New guidance on assisted suicide is common sense and what society wants

The change in guidance on the law on assisted suicide is a momentous breakthrough in the campaign for patient choice and dignity at the end of life.

For the first time, there is formal recognition that, in certain circumstances, people should not be prosecuted for helping someone to die. This is something that society wants, that common sense demands – and that those patients, families and loved ones facing tough choices deserve. It is a sensible, compassionate policy that balances the need to prevent fears of a duty to die and the reality of the current law, which forces a duty to suffer.

But what does it actually mean for patients and their families facing this desperate dilemma? Most importantly, it means that an area of the law, previously grey and confused, is now clear and transparent. Those who assist a suicide must be "wholly motivated by compassion" and the patient must have made an independent and informed decision to commit suicide. These are essential safeguards. It is also crucial to give patients access to a range of options at the end of life – including assisted suicide – allowing them to exercise true patient choice.

It also means that patients at their most vulnerable are protected. The guidance makes a clear distinction between those who compassionately assist and those who maliciously encourage. If it means prosecution for those who coerce or act with dubious motives, that can only be good for the protection of vulnerable people.

And it also reflects public opinion, while underlining the huge shift in society's view on end-of-life choice since the 1961 Suicide Act. The public do not want to see the prosecution of those who assist loved ones to die out of compassionate motives. Even those who oppose assisted suicide agree that people who act out of compassion shouldn't be hauled through the courts.

Even before yesterday's guidance was published, the Director of Public Prosecutions, Keir Starmer QC, chose not to prosecute the families who had accompanied loved ones abroad to die – because it was not "in the public interest". Yet the threat of prosecution still hung over these families.
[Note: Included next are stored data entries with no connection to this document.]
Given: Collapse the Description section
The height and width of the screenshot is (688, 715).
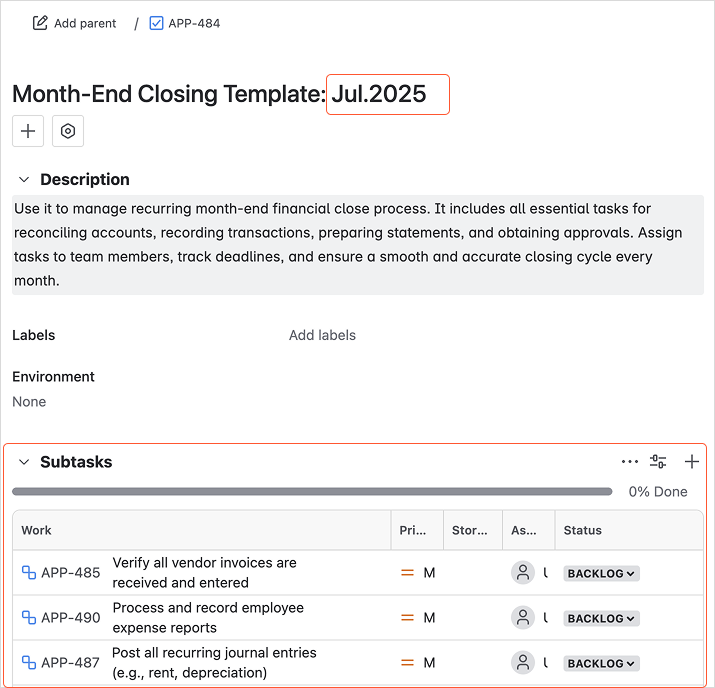Looking at the screenshot, I should pyautogui.click(x=24, y=180).
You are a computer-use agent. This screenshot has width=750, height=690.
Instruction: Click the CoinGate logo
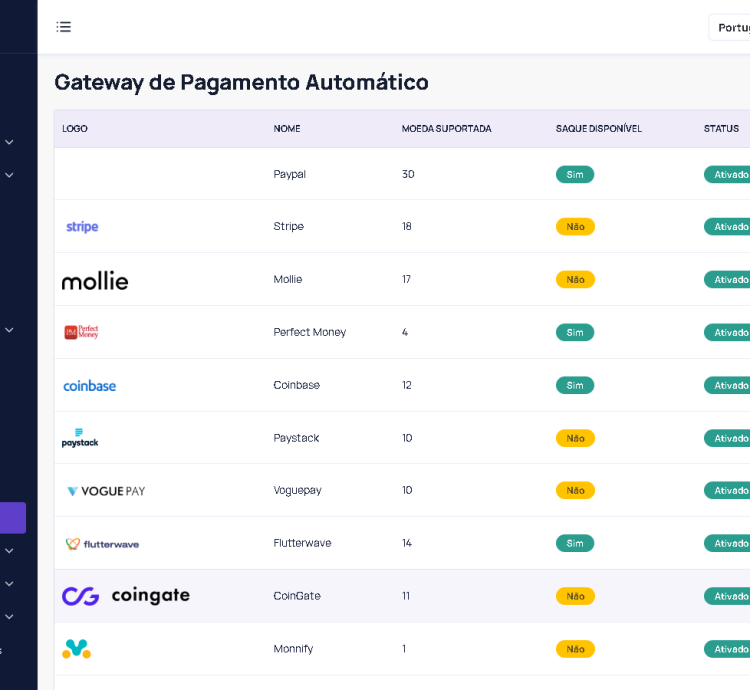click(x=126, y=596)
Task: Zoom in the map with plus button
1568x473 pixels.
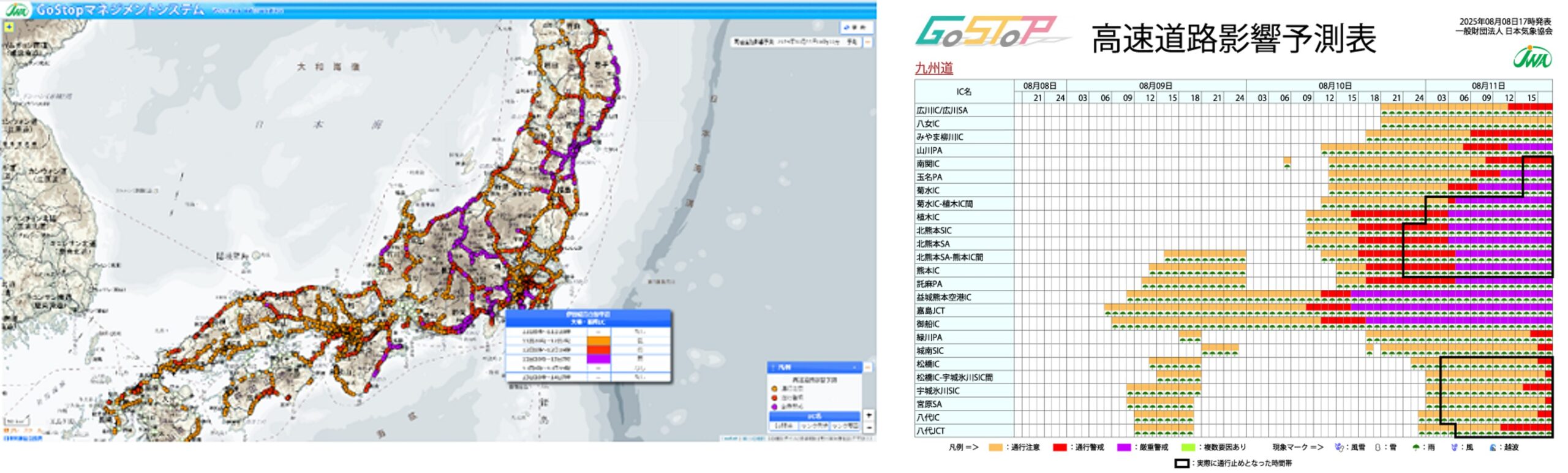Action: point(869,415)
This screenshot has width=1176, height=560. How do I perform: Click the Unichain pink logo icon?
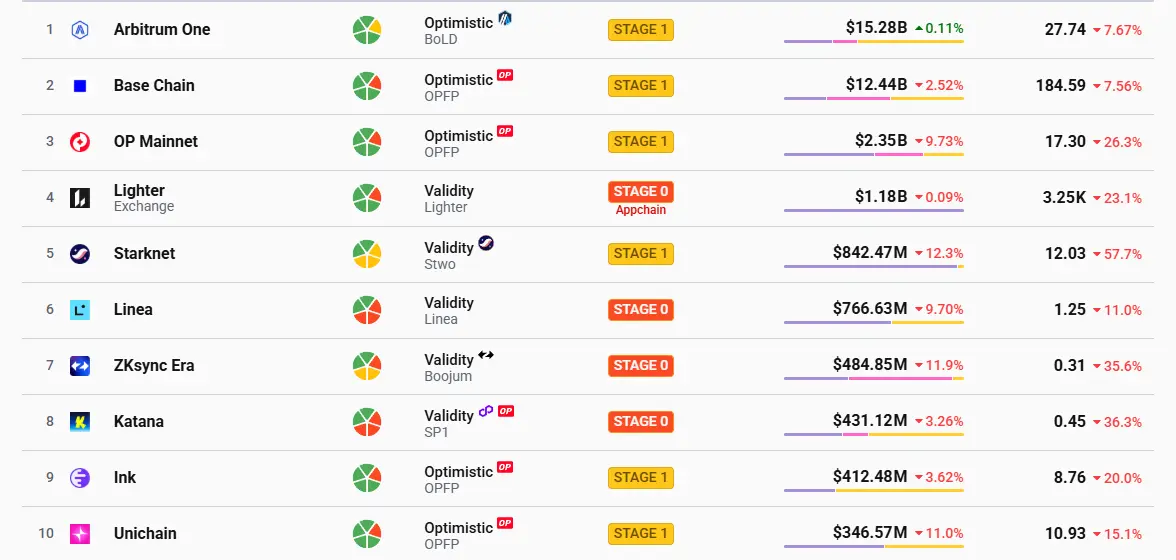coord(80,534)
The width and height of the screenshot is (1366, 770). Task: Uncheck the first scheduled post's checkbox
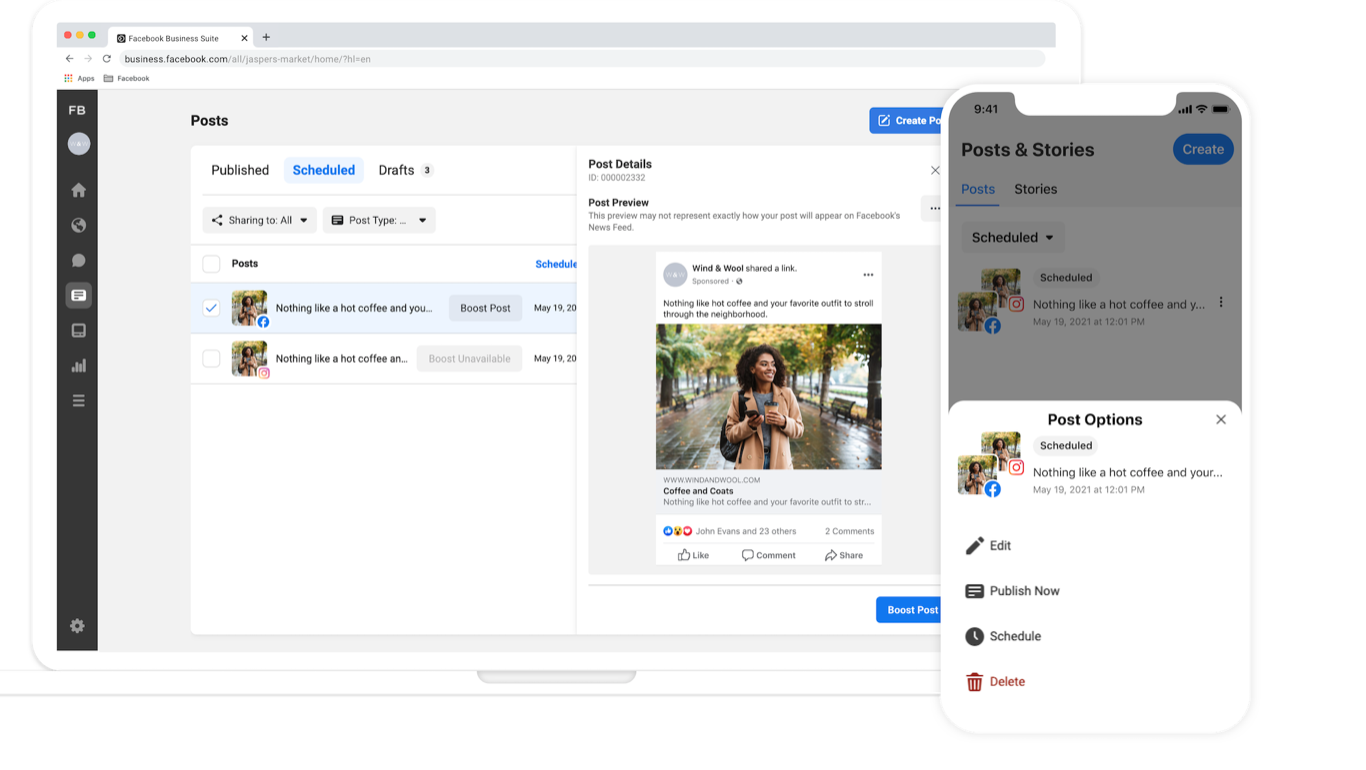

And people like Debbie Purdy were unwilling to take the risk of their families assisting them abroad to die if they could face up to 14 years imprisonment. They sought clarity in the face of the law. Under what circumstances could people be prosecuted? Why were some people investigated and others not?

Crucially though, these guidelines do not change the law. That is a job for Parliament. They do not provide a safeguarded means for people to end their life if their suffering becomes unbearable. To that extent, people will still take and make decisions behind closed doors, and we will continue to export a moral problem abroad.

We need a change in the UK law to reflect the policy steer that this new guidance gives – because this interim policy still represents retrospective prosecution rather than up front safeguards. A change in British law would address that anomaly; protecting the vulnerable and promoting patient choice within a legal framework. It would cement the commonsensical, compassionate approach that Keir Starmer has clearly exercised.